PROVIDED ENTRIES —
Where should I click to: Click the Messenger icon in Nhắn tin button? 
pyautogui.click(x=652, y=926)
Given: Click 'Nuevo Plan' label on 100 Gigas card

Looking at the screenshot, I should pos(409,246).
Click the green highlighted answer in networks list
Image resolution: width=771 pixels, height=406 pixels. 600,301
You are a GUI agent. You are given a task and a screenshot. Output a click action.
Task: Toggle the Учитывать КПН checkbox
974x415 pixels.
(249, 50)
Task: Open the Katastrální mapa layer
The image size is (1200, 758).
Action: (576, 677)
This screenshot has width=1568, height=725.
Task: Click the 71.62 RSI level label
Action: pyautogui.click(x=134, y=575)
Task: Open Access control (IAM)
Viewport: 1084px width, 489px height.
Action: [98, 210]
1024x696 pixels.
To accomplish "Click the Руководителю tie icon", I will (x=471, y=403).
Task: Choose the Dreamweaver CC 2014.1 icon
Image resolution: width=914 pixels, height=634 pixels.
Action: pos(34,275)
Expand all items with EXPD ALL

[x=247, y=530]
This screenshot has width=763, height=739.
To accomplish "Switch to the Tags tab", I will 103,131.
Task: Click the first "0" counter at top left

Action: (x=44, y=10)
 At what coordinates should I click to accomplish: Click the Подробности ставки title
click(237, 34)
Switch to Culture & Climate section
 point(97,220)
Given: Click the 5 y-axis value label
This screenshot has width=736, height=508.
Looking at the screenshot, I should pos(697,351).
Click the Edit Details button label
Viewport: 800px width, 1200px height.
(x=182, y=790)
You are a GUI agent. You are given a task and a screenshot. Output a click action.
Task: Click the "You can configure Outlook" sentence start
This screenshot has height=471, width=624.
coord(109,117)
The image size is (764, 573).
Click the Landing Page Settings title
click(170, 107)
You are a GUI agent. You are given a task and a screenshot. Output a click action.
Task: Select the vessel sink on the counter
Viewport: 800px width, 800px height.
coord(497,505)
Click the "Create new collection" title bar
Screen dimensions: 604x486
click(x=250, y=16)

YOUR TASK —
All of the data above is to be transcribed without alteration.

RESPONSE BELOW —
Where should I click to: Click the Messenger icon in Nhắn tin button? 
pyautogui.click(x=652, y=926)
Given: Click 'Nuevo Plan' label on 100 Gigas card

Looking at the screenshot, I should pos(409,246).
Click the green highlighted answer in networks list
Image resolution: width=771 pixels, height=406 pixels. 600,301
You are a GUI agent. You are given a task and a screenshot. Output a click action.
Task: Toggle the Учитывать КПН checkbox
974x415 pixels.
(249, 50)
Task: Open the Katastrální mapa layer
The image size is (1200, 758).
Action: (576, 677)
This screenshot has width=1568, height=725.
Task: Click the 71.62 RSI level label
Action: pyautogui.click(x=134, y=575)
Task: Open Access control (IAM)
Viewport: 1084px width, 489px height.
Action: [98, 210]
1024x696 pixels.
To accomplish "Click the Руководителю tie icon", I will (x=471, y=403).
Task: Choose the Dreamweaver CC 2014.1 icon
Image resolution: width=914 pixels, height=634 pixels.
Action: pos(34,275)
Expand all items with EXPD ALL

[x=247, y=530]
This screenshot has width=763, height=739.
To accomplish "Switch to the Tags tab", I will 103,131.
Task: Click the first "0" counter at top left

Action: (x=44, y=10)
 At what coordinates should I click to accomplish: Click the Подробности ставки title
click(237, 34)
Switch to Culture & Climate section
 point(97,220)
Given: Click the 5 y-axis value label
This screenshot has width=736, height=508.
Looking at the screenshot, I should pos(697,351).
Click the Edit Details button label
Viewport: 800px width, 1200px height.
(x=182, y=790)
You are a GUI agent. You are given a task and a screenshot. Output a click action.
Task: Click the "You can configure Outlook" sentence start
This screenshot has height=471, width=624.
coord(109,117)
The image size is (764, 573).
Click the Landing Page Settings title
click(170, 107)
You are a GUI agent. You are given a task and a screenshot. Output a click action.
Task: Select the vessel sink on the counter
Viewport: 800px width, 800px height.
coord(497,505)
Click the "Create new collection" title bar
Screen dimensions: 604x486
click(x=250, y=16)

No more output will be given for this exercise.